Publié le 02/11/2013 à 00:58:22 par Conan

Après avoir pris une profonde inspiration, il ouvre vivement l'entrée et se place debout, face à la troupe qui a pénétré ses terres, les jambes écartées à largeur des épaules, les pieds bien enfoncés dans le sol. Le canon de son fusil est orienté vers le Poilu, légèrement baissé, mais même s'il ne menace pas directement l'homme de son arme, sa position et l'attitude qu'il adopte convainc d'emblée le chef de la troupe de la détermination de celui qui vient de sortir de sa demeure.

''Qui êtes vous ? Qu'est-ce que vous venez faire ici ?'' Interroge fermement Paul, mais sans crier, à la destination de tous ces types en arme, qui orientent instantanément leurs fusils vers lui. Tous, hormis le Poilu, qui s'avance légèrement, en levant ses mains.
''Allons, allons. Calmons nous.''
Bernac est immédiatement frappé par la douce voix du soldat, et par son calme communicatif tandis qu'autours de lui, tous sont prêts à s'étriper. Mais il ne se laisse pas berner, et réitère sa question.
''Je suis le capitaine Berger, du 117ème régiment d'infanterie. Tous ces hommes appartiennent à la première compagnie, et je suis leur commandant d'unité.
L'ours sorti de sa tanière ne s'était donc pas trompé en s'adressant à lui, les yeux dans les yeux, et le drôle de capitaine des tranchées l'a bien remarqué.
-Cela ne me dit pas ce que vous faites chez moi.
-Je serais ravi de vous répondre, rétorque le capitaine Berger, mais ne voulez-vous pas en premier lieu baisser votre arme ? J'ai du mal à converser sereinement avec un fusil pointé sur le ventre.
-Faites d'abord baisser les leurs à vos hommes, mon capitaine !
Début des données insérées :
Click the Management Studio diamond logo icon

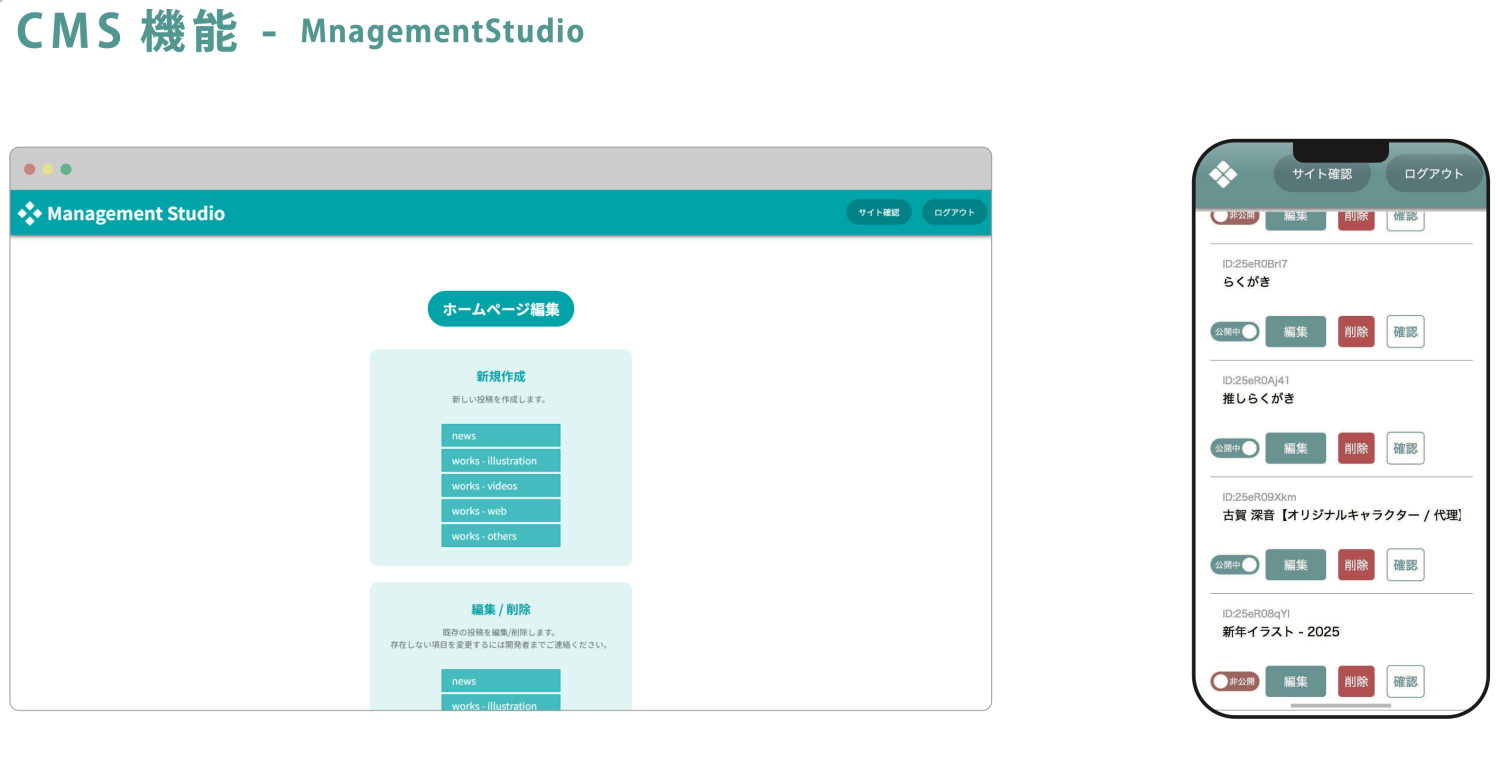(30, 213)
Décidément, le rugueux paysan ne se dégonfle pas, même face à la cinquantaine d'hommes prêts à l'envoyer ad patrès d'une simple pression du doigt. Néanmoins, il ne peut qu'ordonner à ses soldats de mettre leurs canons en berne, et tous s’exécutent sans protester.
-Bien. J'ai rempli ma part, et je ne dirais plus un mot tant que vous n'aurez pas fait de même.

Après quelques instants d'hésitation pendant lesquelles il se fige, Paul imite finalement les soldats.
-Que venez-vous faire ici ? Il n'y a rien qui pourrait vous intéresser chez moi. Répète le campagnard.
-Monsieur, nous marchons depuis Toulouse, notre garnison, sans relâche depuis une semaine. Mes hommes sont épuisés, nous avions seulement besoin d'eau, et le hasard a fait que votre maison se trouve près du fleuve dans lequel nous comptions remplir nos gourdes.

L'homme parle bien, et semble cultivé et éduqué. Mais l'Auvergnat ne compte pas se laisser faire aussi facilement.
-Vous aviez aussi repéré le poulailler, non ?
Le capitaine esquisse un furtif sourire nerveux, mais reprend rapidement l'air sérieux qu'il adoptait jusqu'alors.
-Monsieur, nous ne sommes pas des voleurs, mais bien des soldats, même si le triste état de notre équipement peut sembler dire le contraire. Nous ne faisons que passer, et cela ne nous prendra pas plus de dix minutes.
Sans s'en rendre compte, Paul baisse peu à peu sa garde. Voilà que la crosse de son Berthier est posée au sol, tandis qu'il maintient l'arme en équilibre en la tenant par le canon.
-Bon, et bien... Ma foi, je n'peux pas vous interdire de prendre un peu d'eau.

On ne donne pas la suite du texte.